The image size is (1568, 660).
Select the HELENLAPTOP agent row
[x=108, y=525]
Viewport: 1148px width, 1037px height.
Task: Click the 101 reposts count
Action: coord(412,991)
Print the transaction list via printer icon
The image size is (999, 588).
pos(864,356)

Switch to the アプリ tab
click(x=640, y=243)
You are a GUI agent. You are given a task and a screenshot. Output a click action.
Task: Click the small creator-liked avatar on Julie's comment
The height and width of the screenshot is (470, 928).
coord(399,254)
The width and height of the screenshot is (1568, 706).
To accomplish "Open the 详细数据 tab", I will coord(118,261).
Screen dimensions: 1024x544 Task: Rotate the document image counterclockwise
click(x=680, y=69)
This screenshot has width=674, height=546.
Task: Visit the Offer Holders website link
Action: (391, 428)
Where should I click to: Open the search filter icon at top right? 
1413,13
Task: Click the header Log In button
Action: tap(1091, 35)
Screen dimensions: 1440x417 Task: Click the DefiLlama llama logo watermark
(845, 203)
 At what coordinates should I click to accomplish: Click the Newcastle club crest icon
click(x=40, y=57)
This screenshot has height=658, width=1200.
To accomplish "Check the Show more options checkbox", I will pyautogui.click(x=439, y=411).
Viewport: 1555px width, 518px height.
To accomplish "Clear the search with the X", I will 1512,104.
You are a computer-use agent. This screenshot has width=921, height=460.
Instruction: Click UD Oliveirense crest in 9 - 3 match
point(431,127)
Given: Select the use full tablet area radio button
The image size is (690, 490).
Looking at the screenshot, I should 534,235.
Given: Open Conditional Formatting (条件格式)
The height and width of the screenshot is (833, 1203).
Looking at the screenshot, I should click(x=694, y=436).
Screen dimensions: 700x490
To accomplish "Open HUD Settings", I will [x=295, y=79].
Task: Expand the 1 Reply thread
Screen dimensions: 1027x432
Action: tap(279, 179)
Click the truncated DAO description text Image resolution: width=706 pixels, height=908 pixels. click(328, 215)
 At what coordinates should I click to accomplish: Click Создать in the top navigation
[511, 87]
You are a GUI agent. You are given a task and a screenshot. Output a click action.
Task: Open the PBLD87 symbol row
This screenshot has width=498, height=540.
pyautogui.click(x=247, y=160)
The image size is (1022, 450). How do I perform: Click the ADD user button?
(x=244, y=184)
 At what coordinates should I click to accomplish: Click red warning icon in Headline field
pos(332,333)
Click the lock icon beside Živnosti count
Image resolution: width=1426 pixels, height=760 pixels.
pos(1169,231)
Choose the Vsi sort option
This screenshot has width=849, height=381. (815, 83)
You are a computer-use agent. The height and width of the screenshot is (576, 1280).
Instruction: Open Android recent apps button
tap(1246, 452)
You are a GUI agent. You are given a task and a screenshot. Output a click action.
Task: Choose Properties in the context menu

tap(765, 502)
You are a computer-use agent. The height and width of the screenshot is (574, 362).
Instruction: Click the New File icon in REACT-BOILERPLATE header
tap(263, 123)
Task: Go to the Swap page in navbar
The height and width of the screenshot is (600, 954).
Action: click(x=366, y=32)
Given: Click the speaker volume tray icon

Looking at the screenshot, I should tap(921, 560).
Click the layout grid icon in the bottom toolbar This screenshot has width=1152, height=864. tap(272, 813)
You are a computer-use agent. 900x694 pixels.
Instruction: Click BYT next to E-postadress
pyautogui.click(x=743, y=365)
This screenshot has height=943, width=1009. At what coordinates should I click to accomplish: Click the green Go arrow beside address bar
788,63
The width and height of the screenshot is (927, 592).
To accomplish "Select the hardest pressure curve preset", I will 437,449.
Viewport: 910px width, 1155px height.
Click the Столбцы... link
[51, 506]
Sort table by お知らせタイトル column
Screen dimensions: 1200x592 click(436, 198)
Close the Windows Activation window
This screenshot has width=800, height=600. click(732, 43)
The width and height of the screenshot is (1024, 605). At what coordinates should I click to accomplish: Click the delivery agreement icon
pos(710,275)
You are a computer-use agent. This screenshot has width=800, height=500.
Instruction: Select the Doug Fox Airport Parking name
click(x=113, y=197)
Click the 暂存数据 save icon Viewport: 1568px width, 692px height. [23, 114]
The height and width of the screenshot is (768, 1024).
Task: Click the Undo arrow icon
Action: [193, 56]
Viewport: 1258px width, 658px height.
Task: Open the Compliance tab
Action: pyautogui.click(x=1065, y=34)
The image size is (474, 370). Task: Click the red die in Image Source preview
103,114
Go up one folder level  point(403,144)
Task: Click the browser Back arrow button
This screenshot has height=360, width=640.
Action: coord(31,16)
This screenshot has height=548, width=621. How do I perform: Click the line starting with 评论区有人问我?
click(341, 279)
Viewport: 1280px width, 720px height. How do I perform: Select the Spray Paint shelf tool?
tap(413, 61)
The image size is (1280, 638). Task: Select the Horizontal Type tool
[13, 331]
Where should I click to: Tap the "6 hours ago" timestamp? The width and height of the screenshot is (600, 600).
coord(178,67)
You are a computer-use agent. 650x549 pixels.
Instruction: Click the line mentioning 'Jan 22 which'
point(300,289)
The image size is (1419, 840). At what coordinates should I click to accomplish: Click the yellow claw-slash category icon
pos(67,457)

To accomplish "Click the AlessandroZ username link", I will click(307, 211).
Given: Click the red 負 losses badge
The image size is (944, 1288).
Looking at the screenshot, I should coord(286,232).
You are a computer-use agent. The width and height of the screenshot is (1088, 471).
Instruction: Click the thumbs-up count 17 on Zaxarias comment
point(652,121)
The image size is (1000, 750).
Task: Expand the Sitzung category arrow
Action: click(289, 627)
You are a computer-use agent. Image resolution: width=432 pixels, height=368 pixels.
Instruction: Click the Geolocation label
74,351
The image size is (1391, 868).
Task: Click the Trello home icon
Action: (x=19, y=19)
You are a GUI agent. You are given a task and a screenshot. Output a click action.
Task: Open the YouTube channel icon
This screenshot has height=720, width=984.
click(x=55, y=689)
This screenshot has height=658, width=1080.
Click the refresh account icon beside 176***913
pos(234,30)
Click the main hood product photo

→ **WHAT IS REQUIRED**:
Print all the records precisely.

→ **ANSWER TO THE EXERCISE**:
The image size is (1568, 660).
Select the HELENLAPTOP agent row
[x=108, y=525]
Viewport: 1148px width, 1037px height.
Task: Click the 101 reposts count
Action: coord(412,991)
Print the transaction list via printer icon
The image size is (999, 588).
pos(864,356)

Switch to the アプリ tab
click(x=640, y=243)
You are a GUI agent. You are given a task and a screenshot. Output a click action.
Task: Click the small creator-liked avatar on Julie's comment
The height and width of the screenshot is (470, 928).
coord(399,254)
The width and height of the screenshot is (1568, 706).
To accomplish "Open the 详细数据 tab", I will coord(118,261).
Screen dimensions: 1024x544 Task: Rotate the document image counterclockwise
click(x=680, y=69)
This screenshot has width=674, height=546.
Task: Visit the Offer Holders website link
Action: (391, 428)
Where should I click to: Open the search filter icon at top right? 
1413,13
Task: Click the header Log In button
Action: tap(1091, 35)
Screen dimensions: 1440x417 Task: Click the DefiLlama llama logo watermark
(845, 203)
 At what coordinates should I click to accomplish: Click the Newcastle club crest icon
click(x=40, y=57)
This screenshot has height=658, width=1200.
To accomplish "Check the Show more options checkbox", I will pyautogui.click(x=439, y=411).
Viewport: 1555px width, 518px height.
To accomplish "Clear the search with the X", I will 1512,104.
You are a computer-use agent. This screenshot has width=921, height=460.
Instruction: Click UD Oliveirense crest in 9 - 3 match
point(431,127)
Given: Select the use full tablet area radio button
The image size is (690, 490).
Looking at the screenshot, I should 534,235.
Given: Open Conditional Formatting (条件格式)
The height and width of the screenshot is (833, 1203).
Looking at the screenshot, I should click(x=694, y=436).
Screen dimensions: 700x490
To accomplish "Open HUD Settings", I will [x=295, y=79].
Task: Expand the 1 Reply thread
Screen dimensions: 1027x432
Action: tap(279, 179)
Click the truncated DAO description text Image resolution: width=706 pixels, height=908 pixels. click(328, 215)
 At what coordinates should I click to accomplish: Click Создать in the top navigation
[511, 87]
You are a GUI agent. You are given a task and a screenshot. Output a click action.
Task: Open the PBLD87 symbol row
This screenshot has width=498, height=540.
pyautogui.click(x=247, y=160)
The image size is (1022, 450). How do I perform: Click the ADD user button?
(x=244, y=184)
 At what coordinates should I click to accomplish: Click red warning icon in Headline field
pos(332,333)
Click the lock icon beside Živnosti count
Image resolution: width=1426 pixels, height=760 pixels.
pos(1169,231)
Choose the Vsi sort option
This screenshot has width=849, height=381. (815, 83)
You are a computer-use agent. The height and width of the screenshot is (576, 1280).
Instruction: Open Android recent apps button
tap(1246, 452)
You are a GUI agent. You are given a task and a screenshot. Output a click action.
Task: Choose Properties in the context menu

tap(765, 502)
You are a computer-use agent. The height and width of the screenshot is (574, 362).
Instruction: Click the New File icon in REACT-BOILERPLATE header
tap(263, 123)
Task: Go to the Swap page in navbar
The height and width of the screenshot is (600, 954).
Action: click(x=366, y=32)
Given: Click the speaker volume tray icon

Looking at the screenshot, I should tap(921, 560).
Click the layout grid icon in the bottom toolbar This screenshot has width=1152, height=864. tap(272, 813)
You are a computer-use agent. 900x694 pixels.
Instruction: Click BYT next to E-postadress
pyautogui.click(x=743, y=365)
This screenshot has height=943, width=1009. At what coordinates should I click to accomplish: Click the green Go arrow beside address bar
788,63
The width and height of the screenshot is (927, 592).
To accomplish "Select the hardest pressure curve preset", I will 437,449.
Viewport: 910px width, 1155px height.
Click the Столбцы... link
[51, 506]
Sort table by お知らせタイトル column
Screen dimensions: 1200x592 click(436, 198)
Close the Windows Activation window
This screenshot has width=800, height=600. click(732, 43)
The width and height of the screenshot is (1024, 605). At what coordinates should I click to accomplish: Click the delivery agreement icon
pos(710,275)
You are a computer-use agent. This screenshot has width=800, height=500.
Instruction: Select the Doug Fox Airport Parking name
click(x=113, y=197)
Click the 暂存数据 save icon Viewport: 1568px width, 692px height. [23, 114]
The height and width of the screenshot is (768, 1024).
Task: Click the Undo arrow icon
Action: [193, 56]
Viewport: 1258px width, 658px height.
Task: Open the Compliance tab
Action: pyautogui.click(x=1065, y=34)
The image size is (474, 370). Task: Click the red die in Image Source preview
103,114
Go up one folder level  point(403,144)
Task: Click the browser Back arrow button
This screenshot has height=360, width=640.
Action: coord(31,16)
This screenshot has height=548, width=621. How do I perform: Click the line starting with 评论区有人问我?
click(341, 279)
Viewport: 1280px width, 720px height. How do I perform: Select the Spray Paint shelf tool?
tap(413, 61)
The image size is (1280, 638). Task: Select the Horizontal Type tool
[13, 331]
Where should I click to: Tap the "6 hours ago" timestamp? The width and height of the screenshot is (600, 600).
coord(178,67)
You are a computer-use agent. 650x549 pixels.
Instruction: Click the line mentioning 'Jan 22 which'
point(300,289)
The image size is (1419, 840). At what coordinates should I click to accomplish: Click the yellow claw-slash category icon
pos(67,457)

To accomplish "Click the AlessandroZ username link", I will click(307, 211).
Given: Click the red 負 losses badge
The image size is (944, 1288).
Looking at the screenshot, I should coord(286,232).
You are a computer-use agent. The width and height of the screenshot is (1088, 471).
Instruction: Click the thumbs-up count 17 on Zaxarias comment
point(652,121)
The image size is (1000, 750).
Task: Expand the Sitzung category arrow
Action: click(289, 627)
You are a computer-use agent. Image resolution: width=432 pixels, height=368 pixels.
Instruction: Click the Geolocation label
74,351
The image size is (1391, 868).
Task: Click the Trello home icon
Action: (x=19, y=19)
You are a GUI agent. You are given a task and a screenshot. Output a click action.
Task: Open the YouTube channel icon
This screenshot has height=720, width=984.
click(x=55, y=689)
This screenshot has height=658, width=1080.
Click the refresh account icon beside 176***913
pos(234,30)
Click the main hood product photo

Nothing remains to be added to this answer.